Kommentar AKW als "Kaltreserve": Strom sparen statt erzeugen

Statt einen Atommeiler in Reserve zu halten, kann man auch Großverbraucher unter Vertrag nehmen, die bereit sind, bei Strommangel kurzzeitig ihre Anlagen abzuschalten.

Die Idee ist erschreckend fantasielos. Ein Atomkraftwerk soll als "Kaltreserve" bereitgehalten werden, um bei Strommangel einzuspringen. Ausgerechnet ein Atomkraftwerk. Ausgerechnet der träge Dinosaurier, der so unflexibel ist. Nun mag es ja sogar zutreffen, dass fossil befeuerte Kraftwerke an passenden Standorten nicht vorhanden sind. Aber eine moderne Energiewirtschaft sollte heute andere Konzepte kennen als nur den sturen Blick auf die verfügbaren Kraftwerksleistungen.

Denn billiger als eine Kraftwerksreserve ist manchmal das "Negawatt-Prinzip". Der amerikanische Physiker und Effizienzpapst Amory Lovins hat es vor Jahrzehnten schon beschrieben: Eine Volkswirtschaft, die eine Stromlücke durch Sparen schließt, kommt häufig billiger weg, als wenn sie zusätzlichen Strom erzeugt. Konkret: Statt einen Atommeiler in Reserve zu halten, kann man auch Großverbraucher unter Vertrag nehmen, die bereit sind, bei Strommangel kurzzeitig ihre Anlagen abzuschalten.

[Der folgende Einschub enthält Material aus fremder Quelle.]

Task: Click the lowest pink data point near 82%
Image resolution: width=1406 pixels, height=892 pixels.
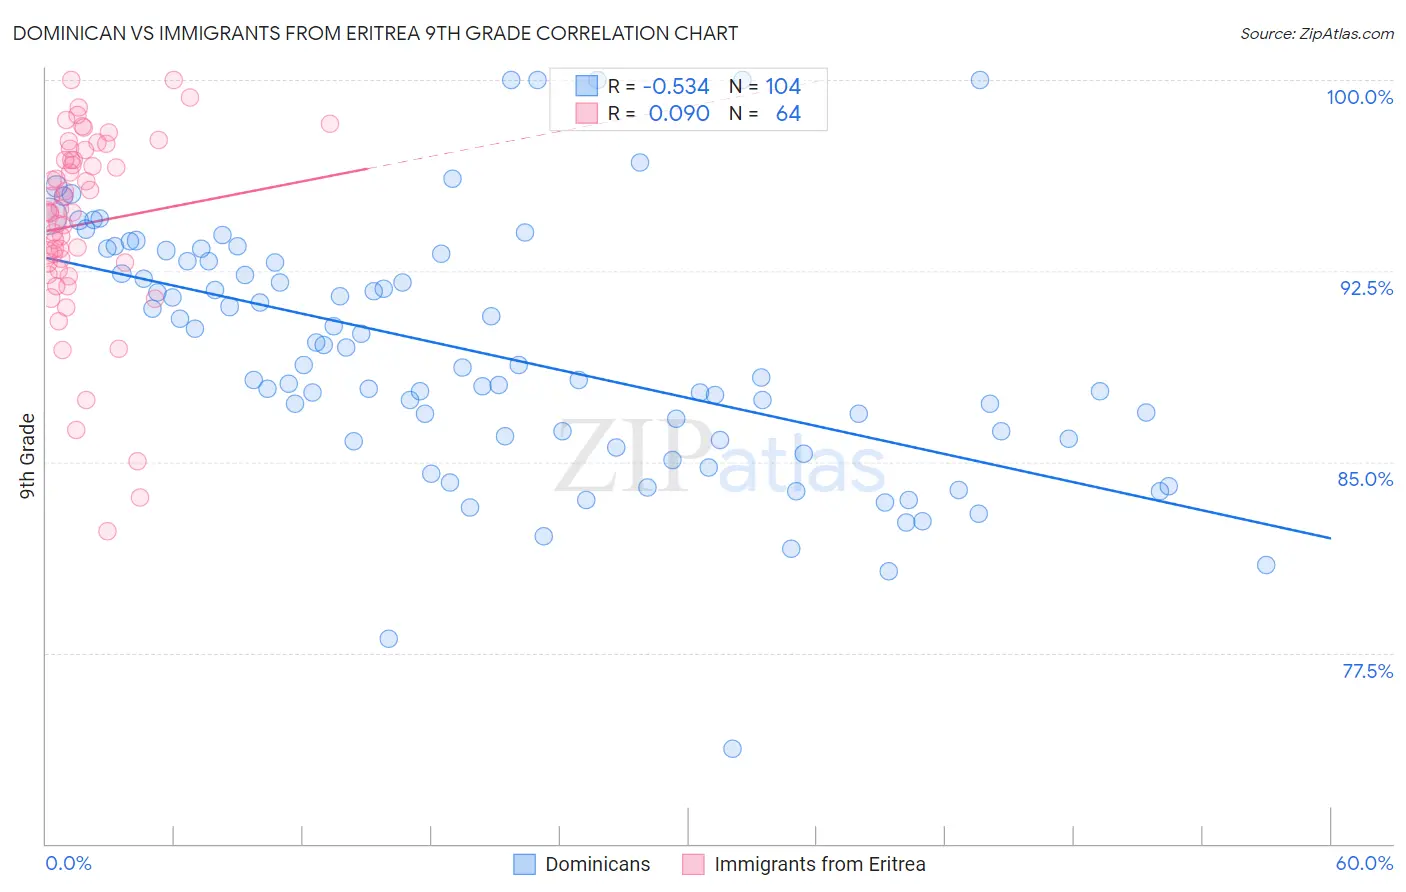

Aluminiumhütten zum Beispiel können bis zu vier Stunden ohne Strom auskommen, Kühlhäuser oft noch viel länger. Ein Großverbraucher, der auf Anforderung der Netzleitzentrale seinen Strombezug drosselt, würde auf diese Weise zum "Negawatt-Kraftwerk". Zahlreiche Großbetriebe könnten an diesem Regelmechanismus teilnehmen; vor allem thermische Prozesse sind geeignet, weil sie einerseits träge reagieren und andererseits oft viel Strom brauchen.

Aus ökonomischer Sicht kann sogar ein gewisser Produktionsausfall in Kauf genommen werden - dann nämlich, wenn die Entschädigung billiger ist als der Stand-by-Betrieb eines Atomreaktors mitsamt seinen 400 Mitarbeitern. Doch an solche Konzepte wagt sich offenbar noch niemand heran. Man bleibt im Denken der alten Energiewirtschaft verhaftet.